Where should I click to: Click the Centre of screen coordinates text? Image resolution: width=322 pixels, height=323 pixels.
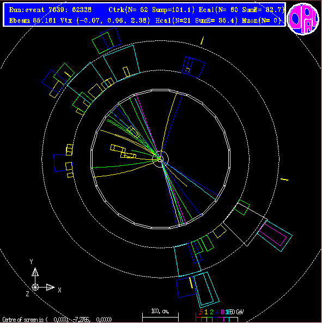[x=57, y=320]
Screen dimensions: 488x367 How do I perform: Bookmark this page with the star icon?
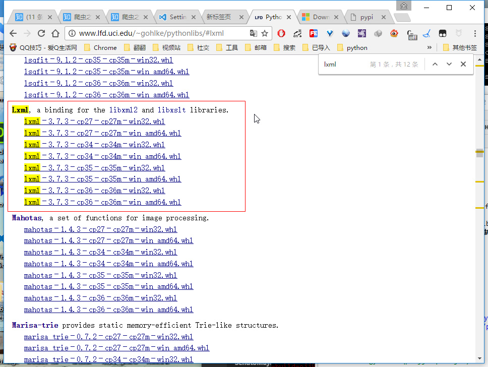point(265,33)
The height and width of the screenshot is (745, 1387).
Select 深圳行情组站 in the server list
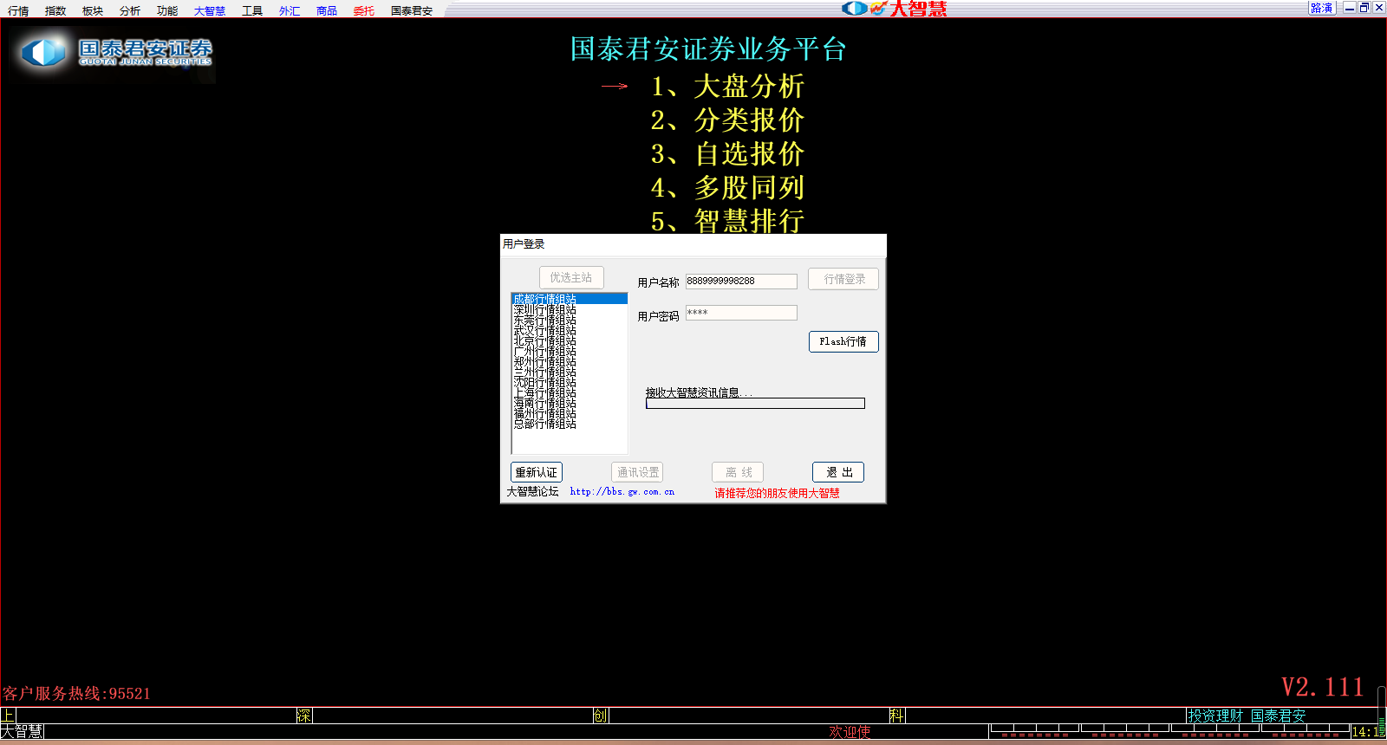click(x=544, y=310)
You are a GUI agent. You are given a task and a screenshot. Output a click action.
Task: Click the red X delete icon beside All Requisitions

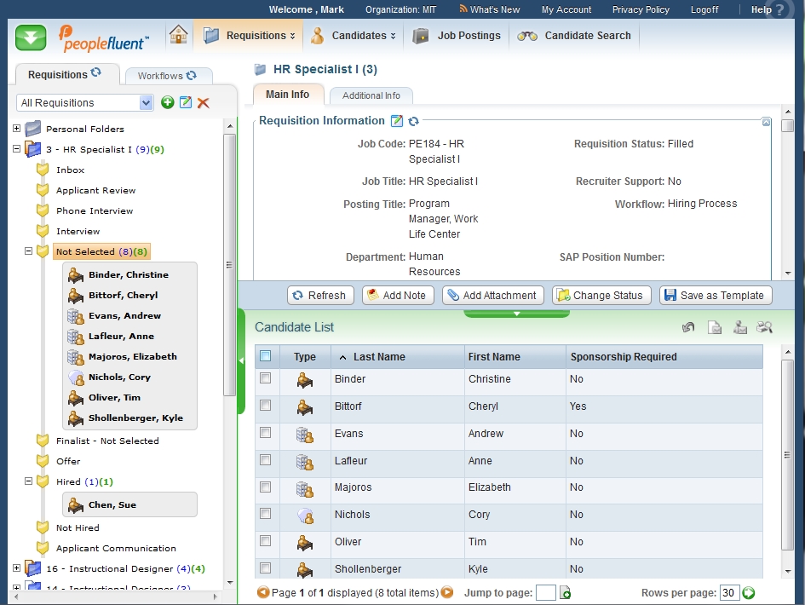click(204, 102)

==================================================

→ **Set problem**
Convert the listing above into a JSON array of strings with one string per line, omitting blank lines and the pictures.

→ **Task solution**
[
  "Where should I click to: Click the Centre of screen coordinates text? Image resolution: width=322 pixels, height=323 pixels.",
  "[x=57, y=320]",
  "Screen dimensions: 488x367 How do I perform: Bookmark this page with the star icon?",
  "point(265,33)",
  "The height and width of the screenshot is (745, 1387).",
  "Select 深圳行情组站 in the server list",
  "click(x=544, y=310)",
  "You are a GUI agent. You are given a task and a screenshot. Output a click action.",
  "Task: Click the red X delete icon beside All Requisitions",
  "click(204, 102)"
]